[[ Records shown open ]]
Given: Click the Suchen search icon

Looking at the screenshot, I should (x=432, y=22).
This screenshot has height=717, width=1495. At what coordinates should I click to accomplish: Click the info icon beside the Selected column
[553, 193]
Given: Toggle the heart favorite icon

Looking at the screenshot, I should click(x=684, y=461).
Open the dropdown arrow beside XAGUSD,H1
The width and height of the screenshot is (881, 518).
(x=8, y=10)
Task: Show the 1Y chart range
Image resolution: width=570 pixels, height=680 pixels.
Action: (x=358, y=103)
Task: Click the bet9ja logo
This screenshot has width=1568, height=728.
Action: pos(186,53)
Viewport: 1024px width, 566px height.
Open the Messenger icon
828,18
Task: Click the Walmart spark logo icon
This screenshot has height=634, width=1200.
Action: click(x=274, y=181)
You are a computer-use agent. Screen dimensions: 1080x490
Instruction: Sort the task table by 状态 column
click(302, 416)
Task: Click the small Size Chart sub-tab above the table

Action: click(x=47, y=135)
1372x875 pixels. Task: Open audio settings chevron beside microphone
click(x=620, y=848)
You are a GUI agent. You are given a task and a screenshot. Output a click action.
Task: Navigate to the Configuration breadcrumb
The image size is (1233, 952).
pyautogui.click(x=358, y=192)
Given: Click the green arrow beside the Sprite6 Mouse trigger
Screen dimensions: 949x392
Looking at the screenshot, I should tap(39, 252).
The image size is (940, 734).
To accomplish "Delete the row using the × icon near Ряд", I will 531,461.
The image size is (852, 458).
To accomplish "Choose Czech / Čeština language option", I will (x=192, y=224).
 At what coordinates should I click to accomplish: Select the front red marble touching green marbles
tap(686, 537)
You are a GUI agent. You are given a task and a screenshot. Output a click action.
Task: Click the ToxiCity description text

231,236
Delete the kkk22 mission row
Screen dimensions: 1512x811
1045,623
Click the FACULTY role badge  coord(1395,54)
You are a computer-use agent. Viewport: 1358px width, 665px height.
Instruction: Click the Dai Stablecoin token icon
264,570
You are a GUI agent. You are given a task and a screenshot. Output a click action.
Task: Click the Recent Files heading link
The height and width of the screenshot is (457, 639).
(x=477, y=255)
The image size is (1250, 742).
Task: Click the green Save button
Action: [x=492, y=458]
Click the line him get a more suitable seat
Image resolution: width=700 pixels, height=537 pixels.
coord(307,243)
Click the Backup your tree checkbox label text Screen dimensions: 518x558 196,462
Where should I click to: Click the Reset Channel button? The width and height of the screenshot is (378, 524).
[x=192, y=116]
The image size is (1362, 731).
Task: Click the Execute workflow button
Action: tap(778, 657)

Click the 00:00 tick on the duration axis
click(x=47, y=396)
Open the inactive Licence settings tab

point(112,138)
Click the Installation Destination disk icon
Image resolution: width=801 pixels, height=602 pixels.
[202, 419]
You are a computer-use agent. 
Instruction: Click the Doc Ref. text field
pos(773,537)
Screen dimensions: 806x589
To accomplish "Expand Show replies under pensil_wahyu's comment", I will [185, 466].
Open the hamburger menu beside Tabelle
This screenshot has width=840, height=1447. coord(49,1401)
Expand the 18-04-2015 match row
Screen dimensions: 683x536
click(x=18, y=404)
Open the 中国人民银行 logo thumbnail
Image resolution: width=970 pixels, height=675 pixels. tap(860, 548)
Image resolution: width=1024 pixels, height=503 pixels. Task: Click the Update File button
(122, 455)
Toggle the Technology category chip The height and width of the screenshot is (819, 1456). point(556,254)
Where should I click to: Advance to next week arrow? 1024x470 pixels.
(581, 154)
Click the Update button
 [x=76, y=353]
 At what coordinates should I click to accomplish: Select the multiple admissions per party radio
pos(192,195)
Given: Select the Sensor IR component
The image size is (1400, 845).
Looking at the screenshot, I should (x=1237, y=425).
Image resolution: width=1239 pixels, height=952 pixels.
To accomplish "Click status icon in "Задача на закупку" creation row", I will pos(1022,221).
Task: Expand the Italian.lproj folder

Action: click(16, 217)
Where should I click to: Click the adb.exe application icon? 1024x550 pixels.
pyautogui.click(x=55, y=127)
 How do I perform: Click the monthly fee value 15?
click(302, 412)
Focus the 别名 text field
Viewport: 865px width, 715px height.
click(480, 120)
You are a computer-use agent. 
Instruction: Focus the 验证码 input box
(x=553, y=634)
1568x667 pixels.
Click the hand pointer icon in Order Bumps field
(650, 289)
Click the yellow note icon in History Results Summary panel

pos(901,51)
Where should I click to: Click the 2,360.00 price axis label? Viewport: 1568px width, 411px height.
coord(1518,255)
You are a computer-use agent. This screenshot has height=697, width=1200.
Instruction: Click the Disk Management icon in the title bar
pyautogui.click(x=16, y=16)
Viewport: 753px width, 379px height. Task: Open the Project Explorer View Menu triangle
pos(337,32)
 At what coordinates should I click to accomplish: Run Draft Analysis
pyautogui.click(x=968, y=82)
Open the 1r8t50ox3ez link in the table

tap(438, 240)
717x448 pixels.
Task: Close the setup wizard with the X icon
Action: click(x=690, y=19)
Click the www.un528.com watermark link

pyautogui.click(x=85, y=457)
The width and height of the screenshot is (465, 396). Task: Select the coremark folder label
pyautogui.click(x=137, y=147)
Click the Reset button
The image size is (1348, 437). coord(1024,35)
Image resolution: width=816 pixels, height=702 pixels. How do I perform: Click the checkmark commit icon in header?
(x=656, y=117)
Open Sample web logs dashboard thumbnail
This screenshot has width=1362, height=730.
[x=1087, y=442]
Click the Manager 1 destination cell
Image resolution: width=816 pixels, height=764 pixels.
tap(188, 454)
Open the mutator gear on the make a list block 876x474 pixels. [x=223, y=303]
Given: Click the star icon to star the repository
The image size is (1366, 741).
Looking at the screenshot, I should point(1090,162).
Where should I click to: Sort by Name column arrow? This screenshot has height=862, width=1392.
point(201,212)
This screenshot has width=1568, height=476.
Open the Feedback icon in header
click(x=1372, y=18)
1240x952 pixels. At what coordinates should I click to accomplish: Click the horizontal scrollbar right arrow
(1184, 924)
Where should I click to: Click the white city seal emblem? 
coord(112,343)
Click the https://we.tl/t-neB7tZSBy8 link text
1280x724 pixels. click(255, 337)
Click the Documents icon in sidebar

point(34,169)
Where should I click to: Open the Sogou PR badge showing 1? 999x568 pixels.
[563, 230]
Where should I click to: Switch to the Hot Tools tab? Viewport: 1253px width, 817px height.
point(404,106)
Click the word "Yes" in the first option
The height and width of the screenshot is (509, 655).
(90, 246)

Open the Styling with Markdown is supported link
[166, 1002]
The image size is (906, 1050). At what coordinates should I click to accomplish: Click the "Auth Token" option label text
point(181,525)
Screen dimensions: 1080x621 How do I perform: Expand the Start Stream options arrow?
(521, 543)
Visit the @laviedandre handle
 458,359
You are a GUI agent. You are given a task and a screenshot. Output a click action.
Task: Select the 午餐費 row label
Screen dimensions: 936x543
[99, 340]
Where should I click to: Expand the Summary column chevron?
[[ Records shown closed ]]
_What you have to do_.
Among the entries above, the line containing "Open the mutator", the line containing "This screenshot has width=1568, height=476.", and all lines between them are to be restated word for word; nothing else belongs in the reply.

_Solution_.
Open the mutator gear on the make a list block 876x474 pixels. [x=223, y=303]
Given: Click the star icon to star the repository
The image size is (1366, 741).
Looking at the screenshot, I should point(1090,162).
Where should I click to: Sort by Name column arrow? This screenshot has height=862, width=1392.
point(201,212)
This screenshot has width=1568, height=476.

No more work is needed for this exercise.